# restore failed 0xd000000a error



## aubrey (Aug 20, 2010)

x:\RyTools\napp6.exe

Is the reason because of Vista or because of Acer?

Laptop Model: Aspire 4937G

The story: My laptop didn't have hardware damages before I attempted to restore my laptop to factory default using acer backup disc provided by the store I bought from. At 90% of restoring my laptop, setup stopped and returned an error message saying Restore failed 0xd000000a (x:\RyTools\Napp6.exe)

Now, I cannot proceed to my OS. So, I think either my drive c is corrupted already or its contents are deleted already. As I start my laptop, Acer banner displays. I can proceed to bios setup.

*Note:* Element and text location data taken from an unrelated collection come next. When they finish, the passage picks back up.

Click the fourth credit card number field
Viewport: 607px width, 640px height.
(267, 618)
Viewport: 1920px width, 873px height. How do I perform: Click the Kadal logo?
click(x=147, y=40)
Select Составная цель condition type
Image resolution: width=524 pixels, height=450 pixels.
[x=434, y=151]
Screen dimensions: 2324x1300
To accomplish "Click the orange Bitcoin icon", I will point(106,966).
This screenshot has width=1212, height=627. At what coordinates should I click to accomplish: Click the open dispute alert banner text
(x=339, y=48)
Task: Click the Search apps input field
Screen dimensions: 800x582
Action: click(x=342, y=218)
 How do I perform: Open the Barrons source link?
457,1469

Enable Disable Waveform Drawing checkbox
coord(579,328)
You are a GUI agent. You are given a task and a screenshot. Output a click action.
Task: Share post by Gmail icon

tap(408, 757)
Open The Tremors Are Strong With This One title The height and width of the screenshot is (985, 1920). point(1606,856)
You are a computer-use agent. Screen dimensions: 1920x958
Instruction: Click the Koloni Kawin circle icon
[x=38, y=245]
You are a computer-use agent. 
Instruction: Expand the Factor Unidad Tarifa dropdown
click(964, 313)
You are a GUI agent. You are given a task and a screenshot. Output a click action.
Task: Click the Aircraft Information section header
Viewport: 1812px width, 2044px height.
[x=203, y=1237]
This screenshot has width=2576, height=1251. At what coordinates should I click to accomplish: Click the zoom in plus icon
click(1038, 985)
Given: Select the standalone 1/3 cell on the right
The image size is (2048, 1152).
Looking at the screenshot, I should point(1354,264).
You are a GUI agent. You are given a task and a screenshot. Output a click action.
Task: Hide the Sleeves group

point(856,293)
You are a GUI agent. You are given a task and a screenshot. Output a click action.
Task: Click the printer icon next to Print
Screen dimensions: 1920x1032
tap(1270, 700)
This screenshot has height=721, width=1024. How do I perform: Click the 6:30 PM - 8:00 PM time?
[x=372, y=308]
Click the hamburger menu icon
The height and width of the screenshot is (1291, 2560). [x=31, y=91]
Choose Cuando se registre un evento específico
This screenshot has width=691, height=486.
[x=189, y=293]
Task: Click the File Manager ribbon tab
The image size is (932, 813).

If I insert backup disc, the system proceeds to restore setup and same story happens. If I don't insert the disc, acer banner shows up and a cursor in a black screen just blinks.


----------



## Heidi (Aug 11, 2011)

I'm having the exact same problem.
Did you figure it out?


----------



## aubrey (Aug 19, 2011)

Heidi said:


> I'm having the exact same problem.
> Did you figure it out?



I have backup of the backup discs stored in my laptop. So, I burned a copy on new DVDs. It appears that the old discs already had scratches.


----------